El lobo que atacó a Nicolás fue su primer jefe. Nicolás llevaba tres años trabajando como ingeniero en una empresa transnacional. Era el único que quedaba de los cinco compañeros que empezaron con él en su departamento. El resto se había ido y ahora trabajaba felizmente en otras empresas del sector. Se habían marchado cansados de las múltiples exigencias desmedidas, faltas de respeto y engaños laborales del que ahora era jefe de Nicolás solamente. Nicolás seguía en la empresa, decía que si uno era un buen profesional tenía que poder con rachas de duro trabajo, que sus compañeros habían sido unos flojos que se hundieron ante la primera adversidad. Que si uno era profesional, no tenía que tomarse como algo personal que el jefe gritara. Que si uno estaba seguro de sí mismo, no tenía que verse afectado por los desprecios del jefe. Pero el jefe de Nicolás le sopló, le sopló y le sopló. Y lo derribó. Un domingo por la tarde, mientras recapitulaba mentalmente todas las tareas laborales a las que tenía que enfrentarse al día siguiente, Nicolás empezó a sentir una opresión muy fuerte en el pecho. Afortunadamente, estaba tomando café en casa de unos amigos que, a pesar de sus resistencias, lo llevaron al médico. Le diagnosticaron una patología cardiaca, desarrollada a causa de un fuerte estrés sostenido, no reconocido, provocada también por no descansar lo suficiente en los últimos tres años. Tras el diagnóstico, Nicolás empezó a sentir una gran ansiedad que le obligó, muy a su pesar, a tener que estar un año de baja.
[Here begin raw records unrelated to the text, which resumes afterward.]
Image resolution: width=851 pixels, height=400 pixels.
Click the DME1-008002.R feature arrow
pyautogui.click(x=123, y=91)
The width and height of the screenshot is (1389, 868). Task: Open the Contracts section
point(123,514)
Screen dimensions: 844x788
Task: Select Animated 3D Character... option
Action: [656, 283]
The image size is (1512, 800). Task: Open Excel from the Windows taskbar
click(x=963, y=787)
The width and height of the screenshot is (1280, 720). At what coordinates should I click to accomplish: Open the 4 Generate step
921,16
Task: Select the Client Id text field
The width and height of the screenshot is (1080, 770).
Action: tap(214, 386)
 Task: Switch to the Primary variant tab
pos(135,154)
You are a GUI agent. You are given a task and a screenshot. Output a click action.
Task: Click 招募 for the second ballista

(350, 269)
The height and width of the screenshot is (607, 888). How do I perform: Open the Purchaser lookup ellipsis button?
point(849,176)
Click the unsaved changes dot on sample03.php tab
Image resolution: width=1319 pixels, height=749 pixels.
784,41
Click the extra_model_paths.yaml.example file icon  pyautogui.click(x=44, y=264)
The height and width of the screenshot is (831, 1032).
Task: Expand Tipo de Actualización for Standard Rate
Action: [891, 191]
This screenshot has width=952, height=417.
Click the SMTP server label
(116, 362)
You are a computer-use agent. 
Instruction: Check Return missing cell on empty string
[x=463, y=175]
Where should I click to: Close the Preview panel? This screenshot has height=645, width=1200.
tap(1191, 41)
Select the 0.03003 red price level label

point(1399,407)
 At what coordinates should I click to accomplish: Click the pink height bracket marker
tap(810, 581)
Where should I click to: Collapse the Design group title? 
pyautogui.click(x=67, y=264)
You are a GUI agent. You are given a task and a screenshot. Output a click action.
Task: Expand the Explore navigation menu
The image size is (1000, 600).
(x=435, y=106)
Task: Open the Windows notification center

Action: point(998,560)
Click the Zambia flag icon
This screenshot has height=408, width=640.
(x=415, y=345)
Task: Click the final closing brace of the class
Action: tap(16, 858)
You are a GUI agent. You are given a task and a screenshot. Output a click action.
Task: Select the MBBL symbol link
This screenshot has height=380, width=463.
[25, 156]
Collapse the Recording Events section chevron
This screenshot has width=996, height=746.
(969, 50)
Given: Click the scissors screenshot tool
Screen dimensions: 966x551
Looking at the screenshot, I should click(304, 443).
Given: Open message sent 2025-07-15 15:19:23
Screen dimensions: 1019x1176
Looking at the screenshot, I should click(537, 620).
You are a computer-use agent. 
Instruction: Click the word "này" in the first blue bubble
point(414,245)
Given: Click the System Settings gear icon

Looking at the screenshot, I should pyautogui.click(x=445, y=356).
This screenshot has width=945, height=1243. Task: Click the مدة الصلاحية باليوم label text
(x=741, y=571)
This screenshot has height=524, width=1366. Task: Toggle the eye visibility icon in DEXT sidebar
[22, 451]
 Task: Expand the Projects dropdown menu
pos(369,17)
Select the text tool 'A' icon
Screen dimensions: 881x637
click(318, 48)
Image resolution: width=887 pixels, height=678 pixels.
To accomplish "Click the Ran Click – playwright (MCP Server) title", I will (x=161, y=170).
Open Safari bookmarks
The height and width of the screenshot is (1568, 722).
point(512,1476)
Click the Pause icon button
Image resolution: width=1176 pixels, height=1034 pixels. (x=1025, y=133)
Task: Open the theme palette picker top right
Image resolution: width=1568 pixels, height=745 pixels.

Nicolás había vivido en una casa que bien podía haber sido de robustos ladrillos, si se hubiera reconocido la debilidad del terreno en el que estaba. Pero sus padres, por no sentir emociones negativas, la construyeron de endeble madera. Y por esto, su corazón se le había quedado de una madera que fingía, inútilmente, ser de la dureza de los ladrillos.
A Sebastián lo atacaron dos lobos, justo antes de su vigésimo quinto cumpleaños. Ese año lo despidieron del trabajo y su novia de toda la vida lo dejó. Sebastián la pasó muy mal, lloró, pataleó, maldijo su suerte, le contó a familiares y amigos lo que le había sucedido, se desahogó con ellos, se dejó cuidar, animar y mimar, hasta que, pasados tres meses de las dos noticias, se levantó una mañana sintiendo su alma llena, colmada de la misma alegría de siempre. Se sentía una persona valiosa, estaba completamente seguro de que muchas más parejas pasarían por su vida hasta quedarse la definitiva. A final de cuentas, todos podemos dejar de querer a alguien. Sobre todo cuando lo conocimos en la adolescencia y evolucionamos de manera diferente. La novia de Sebastián quería seguir viajando por el mundo y él quería ya construir una familia con chanchitos y jardín. Y se sabía un buen profesional, lleno de capacidades y, por lo tanto, de garantías para conseguir otro empleo, probablemente mejor. La había pasado mal, había sufrido, sus ladrillos se habían tambaleado un poco, pero había sido sólo dolor. Y el dolor no derriba una estructura sólida.
Sebastián había vivido en una casa de robustos ladrillos y, por ello, tenía un alma y un corazón seguros que nunca sufrirían por un derrumbe.